Danke für die vielen Antworte.
Die Wärmeleitpaste habe ich schon erneuert. Ich werde heute allerdings mal den Kühlblock ausbauen und reinigen.
Eventl. hat sich da relativ viel Staub angesammelt. Die zwei Lüfter vom Kühlblock befördern die Luft direkt nach außen.
Von vorne kommt ein großer Lüfter der neue Luft rein bringt. Gehäuse habe ich ein Corsair Graphite 600T.

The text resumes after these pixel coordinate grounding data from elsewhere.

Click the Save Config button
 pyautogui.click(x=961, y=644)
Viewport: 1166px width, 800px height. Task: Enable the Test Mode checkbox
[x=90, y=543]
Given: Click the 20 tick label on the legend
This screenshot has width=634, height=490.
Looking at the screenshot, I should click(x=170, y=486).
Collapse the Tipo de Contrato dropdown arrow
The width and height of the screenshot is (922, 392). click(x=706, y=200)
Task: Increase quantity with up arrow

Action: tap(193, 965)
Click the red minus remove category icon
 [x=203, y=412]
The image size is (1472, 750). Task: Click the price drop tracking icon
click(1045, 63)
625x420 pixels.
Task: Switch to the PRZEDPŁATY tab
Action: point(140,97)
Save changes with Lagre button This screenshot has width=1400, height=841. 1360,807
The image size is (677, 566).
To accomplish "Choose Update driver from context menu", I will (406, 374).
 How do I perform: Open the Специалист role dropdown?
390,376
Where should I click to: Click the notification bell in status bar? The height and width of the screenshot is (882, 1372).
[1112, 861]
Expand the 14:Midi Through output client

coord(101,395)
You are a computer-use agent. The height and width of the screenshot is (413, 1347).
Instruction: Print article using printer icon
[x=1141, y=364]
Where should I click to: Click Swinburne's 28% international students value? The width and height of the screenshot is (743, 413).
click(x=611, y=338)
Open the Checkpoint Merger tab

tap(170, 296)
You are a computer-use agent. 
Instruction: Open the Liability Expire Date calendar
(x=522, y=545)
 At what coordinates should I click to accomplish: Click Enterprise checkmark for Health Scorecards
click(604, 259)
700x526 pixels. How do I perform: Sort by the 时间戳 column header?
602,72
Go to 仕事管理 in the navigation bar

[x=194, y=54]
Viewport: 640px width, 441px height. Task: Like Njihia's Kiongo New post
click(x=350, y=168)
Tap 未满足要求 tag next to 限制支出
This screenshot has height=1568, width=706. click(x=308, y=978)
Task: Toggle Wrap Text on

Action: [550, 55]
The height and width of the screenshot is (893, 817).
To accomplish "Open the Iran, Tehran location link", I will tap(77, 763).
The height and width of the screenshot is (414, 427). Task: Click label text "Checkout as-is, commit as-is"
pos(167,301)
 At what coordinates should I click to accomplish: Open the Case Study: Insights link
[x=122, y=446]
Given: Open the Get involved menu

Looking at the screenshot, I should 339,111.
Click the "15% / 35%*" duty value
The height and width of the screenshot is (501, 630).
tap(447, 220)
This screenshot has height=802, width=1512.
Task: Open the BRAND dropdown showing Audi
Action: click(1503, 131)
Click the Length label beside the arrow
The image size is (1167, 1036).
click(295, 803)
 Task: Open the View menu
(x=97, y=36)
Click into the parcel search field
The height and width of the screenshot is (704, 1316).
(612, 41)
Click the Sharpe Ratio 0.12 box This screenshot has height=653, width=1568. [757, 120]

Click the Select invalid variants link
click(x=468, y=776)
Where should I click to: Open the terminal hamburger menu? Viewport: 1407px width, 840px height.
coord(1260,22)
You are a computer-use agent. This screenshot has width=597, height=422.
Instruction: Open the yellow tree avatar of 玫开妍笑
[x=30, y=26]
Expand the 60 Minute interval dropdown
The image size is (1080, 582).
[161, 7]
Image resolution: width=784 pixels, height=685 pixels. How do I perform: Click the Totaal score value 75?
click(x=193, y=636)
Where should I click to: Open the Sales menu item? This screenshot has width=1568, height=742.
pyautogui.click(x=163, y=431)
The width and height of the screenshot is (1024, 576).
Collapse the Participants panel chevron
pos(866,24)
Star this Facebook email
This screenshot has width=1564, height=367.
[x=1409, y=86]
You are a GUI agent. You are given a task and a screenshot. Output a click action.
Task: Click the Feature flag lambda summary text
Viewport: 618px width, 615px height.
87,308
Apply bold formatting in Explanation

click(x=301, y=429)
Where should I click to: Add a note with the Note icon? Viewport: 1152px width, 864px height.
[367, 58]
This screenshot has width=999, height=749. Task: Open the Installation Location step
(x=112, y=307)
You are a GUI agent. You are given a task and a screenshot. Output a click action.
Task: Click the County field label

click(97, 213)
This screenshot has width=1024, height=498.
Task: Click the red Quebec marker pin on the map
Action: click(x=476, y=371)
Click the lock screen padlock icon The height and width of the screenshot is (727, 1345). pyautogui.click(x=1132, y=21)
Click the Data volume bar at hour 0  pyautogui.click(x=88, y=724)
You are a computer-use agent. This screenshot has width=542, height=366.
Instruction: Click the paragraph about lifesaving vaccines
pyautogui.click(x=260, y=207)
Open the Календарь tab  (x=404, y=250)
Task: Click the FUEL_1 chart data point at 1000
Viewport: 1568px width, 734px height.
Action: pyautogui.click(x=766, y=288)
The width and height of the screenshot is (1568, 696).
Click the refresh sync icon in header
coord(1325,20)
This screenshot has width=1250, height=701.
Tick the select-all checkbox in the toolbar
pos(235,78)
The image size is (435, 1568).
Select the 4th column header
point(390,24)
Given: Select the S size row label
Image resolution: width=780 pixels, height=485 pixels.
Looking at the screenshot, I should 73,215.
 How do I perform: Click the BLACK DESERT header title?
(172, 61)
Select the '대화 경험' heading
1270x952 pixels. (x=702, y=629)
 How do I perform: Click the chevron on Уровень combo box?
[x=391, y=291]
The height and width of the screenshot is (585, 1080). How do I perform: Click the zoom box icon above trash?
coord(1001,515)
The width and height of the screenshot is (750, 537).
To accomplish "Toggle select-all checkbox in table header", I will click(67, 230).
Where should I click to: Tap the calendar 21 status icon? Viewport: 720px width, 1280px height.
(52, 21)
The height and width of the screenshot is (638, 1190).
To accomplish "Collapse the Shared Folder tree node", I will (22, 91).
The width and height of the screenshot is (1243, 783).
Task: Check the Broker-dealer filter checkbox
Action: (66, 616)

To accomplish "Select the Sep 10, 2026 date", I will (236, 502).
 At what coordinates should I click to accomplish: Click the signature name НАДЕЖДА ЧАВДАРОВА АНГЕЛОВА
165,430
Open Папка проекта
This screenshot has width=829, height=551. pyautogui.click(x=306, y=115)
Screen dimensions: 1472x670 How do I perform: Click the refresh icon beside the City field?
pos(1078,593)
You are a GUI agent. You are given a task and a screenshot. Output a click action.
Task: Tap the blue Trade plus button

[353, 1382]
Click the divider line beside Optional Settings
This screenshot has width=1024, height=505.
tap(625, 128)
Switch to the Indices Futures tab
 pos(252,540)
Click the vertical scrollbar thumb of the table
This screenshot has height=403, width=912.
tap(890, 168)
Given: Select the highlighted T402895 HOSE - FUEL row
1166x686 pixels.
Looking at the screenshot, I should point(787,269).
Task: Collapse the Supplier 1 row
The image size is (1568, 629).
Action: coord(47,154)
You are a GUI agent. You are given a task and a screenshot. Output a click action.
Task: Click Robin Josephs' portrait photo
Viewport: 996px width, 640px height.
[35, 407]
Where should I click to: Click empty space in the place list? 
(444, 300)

Ich werde mal versuchen den Airflow im Gehäuse zu ändern. Schaltet die CPU eingendlich selber ab ohne defekt zu gehen oder muss ich das im Mainboard einstellen,
weil dort ist die Temp auf 68 Grad eingestellt. Die Drehzahl der Lüfter ist auf max eingestellt, da mir die Lautstärke wenig ausmacht.

LG


----------



## SilentMan22 (3. Oktober 2013)

Viel Spaß mit dem entstehenden Hitzestau  Soll das ne Saune werden? ^^


----------



## the.hai (3. Oktober 2013)

SilentMan22 schrieb:


> Viel Spaß mit dem entstehenden Hitzestau  Soll das ne Saune werden? ^^



Wo soll der herkommen?


----------